* **Provided data**:
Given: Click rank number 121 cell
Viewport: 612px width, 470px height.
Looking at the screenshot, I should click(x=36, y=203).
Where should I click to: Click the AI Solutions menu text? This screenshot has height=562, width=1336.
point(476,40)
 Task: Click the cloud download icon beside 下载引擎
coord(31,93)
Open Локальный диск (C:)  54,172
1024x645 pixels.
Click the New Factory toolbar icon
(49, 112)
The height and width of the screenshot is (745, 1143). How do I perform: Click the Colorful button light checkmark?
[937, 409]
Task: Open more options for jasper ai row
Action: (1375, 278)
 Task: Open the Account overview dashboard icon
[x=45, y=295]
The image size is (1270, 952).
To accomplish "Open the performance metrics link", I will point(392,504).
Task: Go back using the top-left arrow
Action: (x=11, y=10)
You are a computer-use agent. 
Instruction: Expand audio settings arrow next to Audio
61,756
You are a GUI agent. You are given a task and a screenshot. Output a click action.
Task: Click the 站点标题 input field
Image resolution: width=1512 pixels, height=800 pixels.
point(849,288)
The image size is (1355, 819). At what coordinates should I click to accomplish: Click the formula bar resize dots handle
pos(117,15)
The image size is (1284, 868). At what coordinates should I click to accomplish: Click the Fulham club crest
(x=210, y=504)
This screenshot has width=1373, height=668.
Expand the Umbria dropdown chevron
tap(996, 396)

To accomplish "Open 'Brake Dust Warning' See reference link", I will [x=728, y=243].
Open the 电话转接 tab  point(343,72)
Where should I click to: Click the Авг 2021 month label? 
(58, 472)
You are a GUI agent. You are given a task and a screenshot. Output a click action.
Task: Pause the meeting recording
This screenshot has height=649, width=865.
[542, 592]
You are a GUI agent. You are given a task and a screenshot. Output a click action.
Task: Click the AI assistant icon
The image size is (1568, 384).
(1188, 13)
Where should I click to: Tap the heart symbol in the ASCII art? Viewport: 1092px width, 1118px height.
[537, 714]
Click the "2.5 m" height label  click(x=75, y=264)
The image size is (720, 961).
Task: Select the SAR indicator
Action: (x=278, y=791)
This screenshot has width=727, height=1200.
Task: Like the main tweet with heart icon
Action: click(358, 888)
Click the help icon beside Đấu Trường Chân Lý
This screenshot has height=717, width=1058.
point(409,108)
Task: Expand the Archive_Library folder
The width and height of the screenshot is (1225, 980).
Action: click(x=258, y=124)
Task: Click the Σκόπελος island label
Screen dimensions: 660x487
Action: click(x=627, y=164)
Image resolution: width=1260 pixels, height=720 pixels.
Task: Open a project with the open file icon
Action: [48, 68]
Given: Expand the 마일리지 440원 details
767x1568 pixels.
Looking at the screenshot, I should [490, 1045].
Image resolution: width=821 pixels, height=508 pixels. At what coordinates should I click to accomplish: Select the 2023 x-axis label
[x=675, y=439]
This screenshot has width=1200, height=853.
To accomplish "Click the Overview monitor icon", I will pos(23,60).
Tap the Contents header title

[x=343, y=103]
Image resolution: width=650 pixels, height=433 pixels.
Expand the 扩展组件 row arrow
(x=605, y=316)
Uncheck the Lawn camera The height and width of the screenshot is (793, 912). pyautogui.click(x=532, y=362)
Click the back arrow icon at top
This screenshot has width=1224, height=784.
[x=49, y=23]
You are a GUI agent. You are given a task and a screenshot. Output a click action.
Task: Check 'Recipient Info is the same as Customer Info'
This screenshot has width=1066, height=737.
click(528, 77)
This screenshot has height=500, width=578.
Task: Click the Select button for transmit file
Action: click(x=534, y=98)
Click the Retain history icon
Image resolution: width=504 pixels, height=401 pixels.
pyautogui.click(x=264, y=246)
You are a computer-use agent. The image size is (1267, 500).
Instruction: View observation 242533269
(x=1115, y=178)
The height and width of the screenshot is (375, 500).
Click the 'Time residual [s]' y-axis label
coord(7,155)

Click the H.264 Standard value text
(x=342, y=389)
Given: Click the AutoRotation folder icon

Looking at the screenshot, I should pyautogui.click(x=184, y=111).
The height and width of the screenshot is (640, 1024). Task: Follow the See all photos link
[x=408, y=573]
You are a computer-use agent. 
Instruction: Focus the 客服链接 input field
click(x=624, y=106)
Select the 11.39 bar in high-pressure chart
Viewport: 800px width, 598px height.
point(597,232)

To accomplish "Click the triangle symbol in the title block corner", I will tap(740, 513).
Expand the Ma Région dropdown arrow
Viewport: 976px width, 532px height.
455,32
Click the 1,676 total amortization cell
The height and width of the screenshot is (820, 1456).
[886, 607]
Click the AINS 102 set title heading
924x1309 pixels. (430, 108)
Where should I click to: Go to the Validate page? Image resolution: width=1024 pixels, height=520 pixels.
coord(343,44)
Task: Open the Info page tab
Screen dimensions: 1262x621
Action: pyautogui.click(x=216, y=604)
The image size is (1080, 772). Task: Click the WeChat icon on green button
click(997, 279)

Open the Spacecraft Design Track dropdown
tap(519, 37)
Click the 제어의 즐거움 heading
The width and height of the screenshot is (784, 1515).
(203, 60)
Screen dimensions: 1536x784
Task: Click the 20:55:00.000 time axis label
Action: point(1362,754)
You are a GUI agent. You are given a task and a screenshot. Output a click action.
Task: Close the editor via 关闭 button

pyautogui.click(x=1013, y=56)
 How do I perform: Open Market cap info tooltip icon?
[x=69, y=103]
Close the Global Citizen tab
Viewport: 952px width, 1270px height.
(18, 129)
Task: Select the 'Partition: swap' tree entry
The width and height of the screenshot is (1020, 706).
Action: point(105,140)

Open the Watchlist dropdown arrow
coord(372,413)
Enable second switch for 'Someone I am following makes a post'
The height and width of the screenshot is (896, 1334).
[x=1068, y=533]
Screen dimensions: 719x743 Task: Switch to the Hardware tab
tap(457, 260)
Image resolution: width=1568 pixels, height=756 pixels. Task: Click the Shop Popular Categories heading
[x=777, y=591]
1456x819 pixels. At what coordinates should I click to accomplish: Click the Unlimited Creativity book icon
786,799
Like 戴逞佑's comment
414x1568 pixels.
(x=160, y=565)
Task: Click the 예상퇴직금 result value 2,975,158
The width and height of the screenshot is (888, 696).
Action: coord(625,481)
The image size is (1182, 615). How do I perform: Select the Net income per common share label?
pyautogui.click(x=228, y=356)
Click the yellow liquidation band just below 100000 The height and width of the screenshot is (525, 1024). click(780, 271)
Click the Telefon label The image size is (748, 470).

* **What you need to do**:
Exactly as they appear, restate all of the entries.

* **Result of this exercise**:
Given: Click rank number 121 cell
Viewport: 612px width, 470px height.
Looking at the screenshot, I should click(x=36, y=203).
Where should I click to: Click the AI Solutions menu text? This screenshot has height=562, width=1336.
point(476,40)
 Task: Click the cloud download icon beside 下载引擎
coord(31,93)
Open Локальный диск (C:)  54,172
1024x645 pixels.
Click the New Factory toolbar icon
(49, 112)
The height and width of the screenshot is (745, 1143). How do I perform: Click the Colorful button light checkmark?
[937, 409]
Task: Open more options for jasper ai row
Action: (1375, 278)
 Task: Open the Account overview dashboard icon
[x=45, y=295]
The image size is (1270, 952).
To accomplish "Open the performance metrics link", I will point(392,504).
Task: Go back using the top-left arrow
Action: (x=11, y=10)
You are a computer-use agent. 
Instruction: Expand audio settings arrow next to Audio
61,756
You are a GUI agent. You are given a task and a screenshot. Output a click action.
Task: Click the 站点标题 input field
Image resolution: width=1512 pixels, height=800 pixels.
point(849,288)
The image size is (1355, 819). At what coordinates should I click to accomplish: Click the formula bar resize dots handle
pos(117,15)
The image size is (1284, 868). At what coordinates should I click to accomplish: Click the Fulham club crest
(x=210, y=504)
This screenshot has width=1373, height=668.
Expand the Umbria dropdown chevron
tap(996, 396)

To accomplish "Open 'Brake Dust Warning' See reference link", I will [x=728, y=243].
Open the 电话转接 tab  point(343,72)
Where should I click to: Click the Авг 2021 month label? 
(58, 472)
You are a GUI agent. You are given a task and a screenshot. Output a click action.
Task: Pause the meeting recording
This screenshot has height=649, width=865.
[542, 592]
You are a GUI agent. You are given a task and a screenshot. Output a click action.
Task: Click the AI assistant icon
The image size is (1568, 384).
(1188, 13)
Where should I click to: Tap the heart symbol in the ASCII art? Viewport: 1092px width, 1118px height.
[537, 714]
Click the "2.5 m" height label  click(x=75, y=264)
The image size is (720, 961).
Task: Select the SAR indicator
Action: (x=278, y=791)
This screenshot has width=727, height=1200.
Task: Like the main tweet with heart icon
Action: click(358, 888)
Click the help icon beside Đấu Trường Chân Lý
This screenshot has height=717, width=1058.
point(409,108)
Task: Expand the Archive_Library folder
The width and height of the screenshot is (1225, 980).
Action: click(x=258, y=124)
Task: Click the Σκόπελος island label
Screen dimensions: 660x487
Action: click(x=627, y=164)
Image resolution: width=1260 pixels, height=720 pixels.
Task: Open a project with the open file icon
Action: [48, 68]
Given: Expand the 마일리지 440원 details
767x1568 pixels.
Looking at the screenshot, I should [490, 1045].
Image resolution: width=821 pixels, height=508 pixels. At what coordinates should I click to accomplish: Select the 2023 x-axis label
[x=675, y=439]
This screenshot has width=1200, height=853.
To accomplish "Click the Overview monitor icon", I will pos(23,60).
Tap the Contents header title

[x=343, y=103]
Image resolution: width=650 pixels, height=433 pixels.
Expand the 扩展组件 row arrow
(x=605, y=316)
Uncheck the Lawn camera The height and width of the screenshot is (793, 912). pyautogui.click(x=532, y=362)
Click the back arrow icon at top
This screenshot has width=1224, height=784.
[x=49, y=23]
You are a GUI agent. You are given a task and a screenshot. Output a click action.
Task: Check 'Recipient Info is the same as Customer Info'
This screenshot has width=1066, height=737.
click(528, 77)
This screenshot has height=500, width=578.
Task: Click the Select button for transmit file
Action: click(x=534, y=98)
Click the Retain history icon
Image resolution: width=504 pixels, height=401 pixels.
pyautogui.click(x=264, y=246)
You are a computer-use agent. The image size is (1267, 500).
Instruction: View observation 242533269
(x=1115, y=178)
The height and width of the screenshot is (375, 500).
Click the 'Time residual [s]' y-axis label
coord(7,155)

Click the H.264 Standard value text
(x=342, y=389)
Given: Click the AutoRotation folder icon

Looking at the screenshot, I should pyautogui.click(x=184, y=111).
The height and width of the screenshot is (640, 1024). Task: Follow the See all photos link
[x=408, y=573]
You are a computer-use agent. 
Instruction: Focus the 客服链接 input field
click(x=624, y=106)
Select the 11.39 bar in high-pressure chart
Viewport: 800px width, 598px height.
point(597,232)

To accomplish "Click the triangle symbol in the title block corner", I will tap(740, 513).
Expand the Ma Région dropdown arrow
Viewport: 976px width, 532px height.
455,32
Click the 1,676 total amortization cell
The height and width of the screenshot is (820, 1456).
[886, 607]
Click the AINS 102 set title heading
924x1309 pixels. (430, 108)
Where should I click to: Go to the Validate page? Image resolution: width=1024 pixels, height=520 pixels.
coord(343,44)
Task: Open the Info page tab
Screen dimensions: 1262x621
Action: pyautogui.click(x=216, y=604)
The image size is (1080, 772). Task: Click the WeChat icon on green button
click(997, 279)

Open the Spacecraft Design Track dropdown
tap(519, 37)
Click the 제어의 즐거움 heading
The width and height of the screenshot is (784, 1515).
(203, 60)
Screen dimensions: 1536x784
Task: Click the 20:55:00.000 time axis label
Action: point(1362,754)
You are a GUI agent. You are given a task and a screenshot. Output a click action.
Task: Close the editor via 关闭 button

pyautogui.click(x=1013, y=56)
 How do I perform: Open Market cap info tooltip icon?
[x=69, y=103]
Close the Global Citizen tab
Viewport: 952px width, 1270px height.
(18, 129)
Task: Select the 'Partition: swap' tree entry
The width and height of the screenshot is (1020, 706).
Action: point(105,140)

Open the Watchlist dropdown arrow
coord(372,413)
Enable second switch for 'Someone I am following makes a post'
The height and width of the screenshot is (896, 1334).
[x=1068, y=533]
Screen dimensions: 719x743 Task: Switch to the Hardware tab
tap(457, 260)
Image resolution: width=1568 pixels, height=756 pixels. Task: Click the Shop Popular Categories heading
[x=777, y=591]
1456x819 pixels. At what coordinates should I click to accomplish: Click the Unlimited Creativity book icon
786,799
Like 戴逞佑's comment
414x1568 pixels.
(x=160, y=565)
Task: Click the 예상퇴직금 result value 2,975,158
The width and height of the screenshot is (888, 696).
Action: coord(625,481)
The image size is (1182, 615). How do I perform: Select the Net income per common share label?
pyautogui.click(x=228, y=356)
Click the yellow liquidation band just below 100000 The height and width of the screenshot is (525, 1024). click(780, 271)
Click the Telefon label The image size is (748, 470).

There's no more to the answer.